• [TO DO]: Please restate the data that follows, leaving every word in place.

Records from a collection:
┌──
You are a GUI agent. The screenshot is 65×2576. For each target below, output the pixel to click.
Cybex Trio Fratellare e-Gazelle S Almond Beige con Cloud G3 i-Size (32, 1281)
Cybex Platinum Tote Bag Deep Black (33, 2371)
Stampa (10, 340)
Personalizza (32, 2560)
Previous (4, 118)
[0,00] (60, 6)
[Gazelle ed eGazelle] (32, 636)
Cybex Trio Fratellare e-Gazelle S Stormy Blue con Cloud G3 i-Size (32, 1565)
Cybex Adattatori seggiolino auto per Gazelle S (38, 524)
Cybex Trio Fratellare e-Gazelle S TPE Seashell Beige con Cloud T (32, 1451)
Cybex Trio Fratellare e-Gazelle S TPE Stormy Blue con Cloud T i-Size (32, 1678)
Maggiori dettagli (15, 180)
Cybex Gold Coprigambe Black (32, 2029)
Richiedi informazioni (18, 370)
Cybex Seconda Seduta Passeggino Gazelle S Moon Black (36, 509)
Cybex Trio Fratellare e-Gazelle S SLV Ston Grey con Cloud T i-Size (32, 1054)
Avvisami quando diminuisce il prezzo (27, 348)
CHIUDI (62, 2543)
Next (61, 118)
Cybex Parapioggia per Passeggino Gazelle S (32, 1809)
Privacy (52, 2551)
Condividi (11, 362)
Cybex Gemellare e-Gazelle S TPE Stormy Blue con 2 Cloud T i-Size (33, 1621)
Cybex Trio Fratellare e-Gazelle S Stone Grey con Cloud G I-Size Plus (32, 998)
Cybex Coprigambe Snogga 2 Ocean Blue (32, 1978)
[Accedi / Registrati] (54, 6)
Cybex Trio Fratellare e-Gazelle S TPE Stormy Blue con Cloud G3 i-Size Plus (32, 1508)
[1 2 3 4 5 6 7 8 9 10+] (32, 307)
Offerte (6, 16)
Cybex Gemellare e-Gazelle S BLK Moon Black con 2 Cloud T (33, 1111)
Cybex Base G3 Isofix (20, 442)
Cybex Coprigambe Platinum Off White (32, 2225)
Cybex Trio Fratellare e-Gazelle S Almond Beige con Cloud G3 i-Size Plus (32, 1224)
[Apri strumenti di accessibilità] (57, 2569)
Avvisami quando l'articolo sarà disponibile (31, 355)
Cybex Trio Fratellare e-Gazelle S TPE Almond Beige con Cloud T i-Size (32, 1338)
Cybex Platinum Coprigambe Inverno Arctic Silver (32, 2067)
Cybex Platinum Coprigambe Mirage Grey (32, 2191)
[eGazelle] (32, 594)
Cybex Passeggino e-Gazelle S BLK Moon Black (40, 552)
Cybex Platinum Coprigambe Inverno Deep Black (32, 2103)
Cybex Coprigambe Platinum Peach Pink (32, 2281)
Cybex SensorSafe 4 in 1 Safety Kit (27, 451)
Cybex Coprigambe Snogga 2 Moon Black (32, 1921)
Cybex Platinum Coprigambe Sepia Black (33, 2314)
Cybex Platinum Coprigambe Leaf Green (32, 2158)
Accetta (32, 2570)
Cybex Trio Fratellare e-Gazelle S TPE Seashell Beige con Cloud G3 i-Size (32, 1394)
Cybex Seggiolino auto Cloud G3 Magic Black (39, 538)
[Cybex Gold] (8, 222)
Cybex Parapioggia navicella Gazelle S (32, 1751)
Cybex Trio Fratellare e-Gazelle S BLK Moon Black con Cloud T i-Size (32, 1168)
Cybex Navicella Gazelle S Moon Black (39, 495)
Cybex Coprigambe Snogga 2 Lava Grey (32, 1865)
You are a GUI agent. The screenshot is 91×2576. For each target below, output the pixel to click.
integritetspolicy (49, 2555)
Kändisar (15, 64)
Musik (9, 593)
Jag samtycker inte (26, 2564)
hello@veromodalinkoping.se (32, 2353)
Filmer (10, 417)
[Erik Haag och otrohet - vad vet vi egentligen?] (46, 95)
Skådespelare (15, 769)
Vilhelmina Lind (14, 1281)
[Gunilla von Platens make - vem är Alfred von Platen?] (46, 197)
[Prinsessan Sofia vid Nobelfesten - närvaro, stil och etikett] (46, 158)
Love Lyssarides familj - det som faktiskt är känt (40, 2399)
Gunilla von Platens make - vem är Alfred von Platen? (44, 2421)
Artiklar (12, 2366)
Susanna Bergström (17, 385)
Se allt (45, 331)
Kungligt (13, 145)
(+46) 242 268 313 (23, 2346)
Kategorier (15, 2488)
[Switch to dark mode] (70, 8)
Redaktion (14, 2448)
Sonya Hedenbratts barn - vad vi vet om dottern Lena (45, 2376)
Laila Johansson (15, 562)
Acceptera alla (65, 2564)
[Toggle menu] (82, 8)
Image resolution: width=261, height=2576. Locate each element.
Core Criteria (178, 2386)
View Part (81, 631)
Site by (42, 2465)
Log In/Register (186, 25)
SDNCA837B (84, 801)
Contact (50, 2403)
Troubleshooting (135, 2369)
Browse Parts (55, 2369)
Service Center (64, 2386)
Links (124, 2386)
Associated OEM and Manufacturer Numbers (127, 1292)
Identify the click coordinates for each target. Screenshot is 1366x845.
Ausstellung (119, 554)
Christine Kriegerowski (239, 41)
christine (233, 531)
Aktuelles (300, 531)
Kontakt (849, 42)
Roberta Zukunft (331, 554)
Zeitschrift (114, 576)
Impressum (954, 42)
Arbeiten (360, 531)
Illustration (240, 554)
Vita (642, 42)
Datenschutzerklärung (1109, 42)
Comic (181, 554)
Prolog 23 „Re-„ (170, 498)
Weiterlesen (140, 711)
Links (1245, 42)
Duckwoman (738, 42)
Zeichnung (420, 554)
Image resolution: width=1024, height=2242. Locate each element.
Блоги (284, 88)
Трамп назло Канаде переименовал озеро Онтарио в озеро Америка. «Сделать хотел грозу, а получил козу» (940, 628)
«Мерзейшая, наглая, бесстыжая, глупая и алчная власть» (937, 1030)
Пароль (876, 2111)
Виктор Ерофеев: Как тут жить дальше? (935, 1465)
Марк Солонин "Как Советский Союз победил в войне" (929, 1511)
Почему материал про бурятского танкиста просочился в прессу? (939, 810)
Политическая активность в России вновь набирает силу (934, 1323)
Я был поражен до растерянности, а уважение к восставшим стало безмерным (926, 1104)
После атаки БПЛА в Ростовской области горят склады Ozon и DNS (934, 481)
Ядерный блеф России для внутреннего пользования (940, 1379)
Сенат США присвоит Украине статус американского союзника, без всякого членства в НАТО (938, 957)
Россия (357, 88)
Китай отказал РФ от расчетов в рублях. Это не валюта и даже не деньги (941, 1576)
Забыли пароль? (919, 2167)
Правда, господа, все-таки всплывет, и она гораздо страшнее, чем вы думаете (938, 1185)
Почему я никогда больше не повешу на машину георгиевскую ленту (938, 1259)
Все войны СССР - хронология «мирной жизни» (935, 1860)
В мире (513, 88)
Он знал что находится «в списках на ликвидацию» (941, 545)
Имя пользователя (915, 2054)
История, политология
└──
• [TASK RESULT]:
You are a GUI agent. The screenshot is 65×2576. For each target below, output the pixel to click.
Cybex Trio Fratellare e-Gazelle S Almond Beige con Cloud G3 i-Size (32, 1281)
Cybex Platinum Tote Bag Deep Black (33, 2371)
Stampa (10, 340)
Personalizza (32, 2560)
Previous (4, 118)
[0,00] (60, 6)
[Gazelle ed eGazelle] (32, 636)
Cybex Trio Fratellare e-Gazelle S Stormy Blue con Cloud G3 i-Size (32, 1565)
Cybex Adattatori seggiolino auto per Gazelle S (38, 524)
Cybex Trio Fratellare e-Gazelle S TPE Seashell Beige con Cloud T (32, 1451)
Cybex Trio Fratellare e-Gazelle S TPE Stormy Blue con Cloud T i-Size (32, 1678)
Maggiori dettagli (15, 180)
Cybex Gold Coprigambe Black (32, 2029)
Richiedi informazioni (18, 370)
Cybex Seconda Seduta Passeggino Gazelle S Moon Black (36, 509)
Cybex Trio Fratellare e-Gazelle S SLV Ston Grey con Cloud T i-Size (32, 1054)
Avvisami quando diminuisce il prezzo (27, 348)
CHIUDI (62, 2543)
Next (61, 118)
Cybex Parapioggia per Passeggino Gazelle S (32, 1809)
Privacy (52, 2551)
Condividi (11, 362)
Cybex Gemellare e-Gazelle S TPE Stormy Blue con 2 Cloud T i-Size (33, 1621)
Cybex Trio Fratellare e-Gazelle S Stone Grey con Cloud G I-Size Plus (32, 998)
Cybex Coprigambe Snogga 2 Ocean Blue (32, 1978)
[Accedi / Registrati] (54, 6)
Cybex Trio Fratellare e-Gazelle S TPE Stormy Blue con Cloud G3 i-Size Plus (32, 1508)
[1 2 3 4 5 6 7 8 9 10+] (32, 307)
Offerte (6, 16)
Cybex Gemellare e-Gazelle S BLK Moon Black con 2 Cloud T (33, 1111)
Cybex Base G3 Isofix (20, 442)
Cybex Coprigambe Platinum Off White (32, 2225)
Cybex Trio Fratellare e-Gazelle S Almond Beige con Cloud G3 i-Size Plus (32, 1224)
[Apri strumenti di accessibilità] (57, 2569)
Avvisami quando l'articolo sarà disponibile (31, 355)
Cybex Trio Fratellare e-Gazelle S TPE Almond Beige con Cloud T i-Size (32, 1338)
Cybex Platinum Coprigambe Inverno Arctic Silver (32, 2067)
Cybex Platinum Coprigambe Mirage Grey (32, 2191)
[eGazelle] (32, 594)
Cybex Passeggino e-Gazelle S BLK Moon Black (40, 552)
Cybex Platinum Coprigambe Inverno Deep Black (32, 2103)
Cybex Coprigambe Platinum Peach Pink (32, 2281)
Cybex SensorSafe 4 in 1 Safety Kit (27, 451)
Cybex Coprigambe Snogga 2 Moon Black (32, 1921)
Cybex Platinum Coprigambe Sepia Black (33, 2314)
Cybex Platinum Coprigambe Leaf Green (32, 2158)
Accetta (32, 2570)
Cybex Trio Fratellare e-Gazelle S TPE Seashell Beige con Cloud G3 i-Size (32, 1394)
Cybex Seggiolino auto Cloud G3 Magic Black (39, 538)
[Cybex Gold] (8, 222)
Cybex Parapioggia navicella Gazelle S (32, 1751)
Cybex Trio Fratellare e-Gazelle S BLK Moon Black con Cloud T i-Size (32, 1168)
Cybex Navicella Gazelle S Moon Black (39, 495)
Cybex Coprigambe Snogga 2 Lava Grey (32, 1865)
You are a GUI agent. The screenshot is 91×2576. For each target below, output the pixel to click.
integritetspolicy (49, 2555)
Kändisar (15, 64)
Musik (9, 593)
Jag samtycker inte (26, 2564)
hello@veromodalinkoping.se (32, 2353)
Filmer (10, 417)
[Erik Haag och otrohet - vad vet vi egentligen?] (46, 95)
Skådespelare (15, 769)
Vilhelmina Lind (14, 1281)
[Gunilla von Platens make - vem är Alfred von Platen?] (46, 197)
[Prinsessan Sofia vid Nobelfesten - närvaro, stil och etikett] (46, 158)
Love Lyssarides familj - det som faktiskt är känt (40, 2399)
Gunilla von Platens make - vem är Alfred von Platen? (44, 2421)
Artiklar (12, 2366)
Susanna Bergström (17, 385)
Se allt (45, 331)
Kungligt (13, 145)
(+46) 242 268 313 (23, 2346)
Kategorier (15, 2488)
[Switch to dark mode] (70, 8)
Redaktion (14, 2448)
Sonya Hedenbratts barn - vad vi vet om dottern Lena (45, 2376)
Laila Johansson (15, 562)
Acceptera alla (65, 2564)
[Toggle menu] (82, 8)
Image resolution: width=261, height=2576. Locate each element.
Core Criteria (178, 2386)
View Part (81, 631)
Site by (42, 2465)
Log In/Register (186, 25)
SDNCA837B (84, 801)
Contact (50, 2403)
Troubleshooting (135, 2369)
Browse Parts (55, 2369)
Service Center (64, 2386)
Links (124, 2386)
Associated OEM and Manufacturer Numbers (127, 1292)
Identify the click coordinates for each target. Screenshot is 1366x845.
Ausstellung (119, 554)
Christine Kriegerowski (239, 41)
christine (233, 531)
Aktuelles (300, 531)
Kontakt (849, 42)
Roberta Zukunft (331, 554)
Zeitschrift (114, 576)
Impressum (954, 42)
Arbeiten (360, 531)
Illustration (240, 554)
Vita (642, 42)
Datenschutzerklärung (1109, 42)
Comic (181, 554)
Prolog 23 „Re-„ (170, 498)
Weiterlesen (140, 711)
Links (1245, 42)
Duckwoman (738, 42)
Zeichnung (420, 554)
Image resolution: width=1024, height=2242. Locate each element.
Блоги (284, 88)
Трамп назло Канаде переименовал озеро Онтарио в озеро Америка. «Сделать хотел грозу, а получил козу» (940, 628)
«Мерзейшая, наглая, бесстыжая, глупая и алчная власть» (937, 1030)
Пароль (876, 2111)
Виктор Ерофеев: Как тут жить дальше? (935, 1465)
Марк Солонин "Как Советский Союз победил в войне" (929, 1511)
Почему материал про бурятского танкиста просочился в прессу? (939, 810)
Политическая активность в России вновь набирает силу (934, 1323)
Я был поражен до растерянности, а уважение к восставшим стало безмерным (926, 1104)
После атаки БПЛА в Ростовской области горят склады Ozon и DNS (934, 481)
Ядерный блеф России для внутреннего пользования (940, 1379)
Сенат США присвоит Украине статус американского союзника, без всякого членства в НАТО (938, 957)
Россия (357, 88)
Китай отказал РФ от расчетов в рублях. Это не валюта и даже не деньги (941, 1576)
Забыли пароль? (919, 2167)
Правда, господа, все-таки всплывет, и она гораздо страшнее, чем вы думаете (938, 1185)
Почему я никогда больше не повешу на машину георгиевскую ленту (938, 1259)
Все войны СССР - хронология «мирной жизни» (935, 1860)
В мире (513, 88)
Он знал что находится «в списках на ликвидацию» (941, 545)
Имя пользователя (915, 2054)
История, политология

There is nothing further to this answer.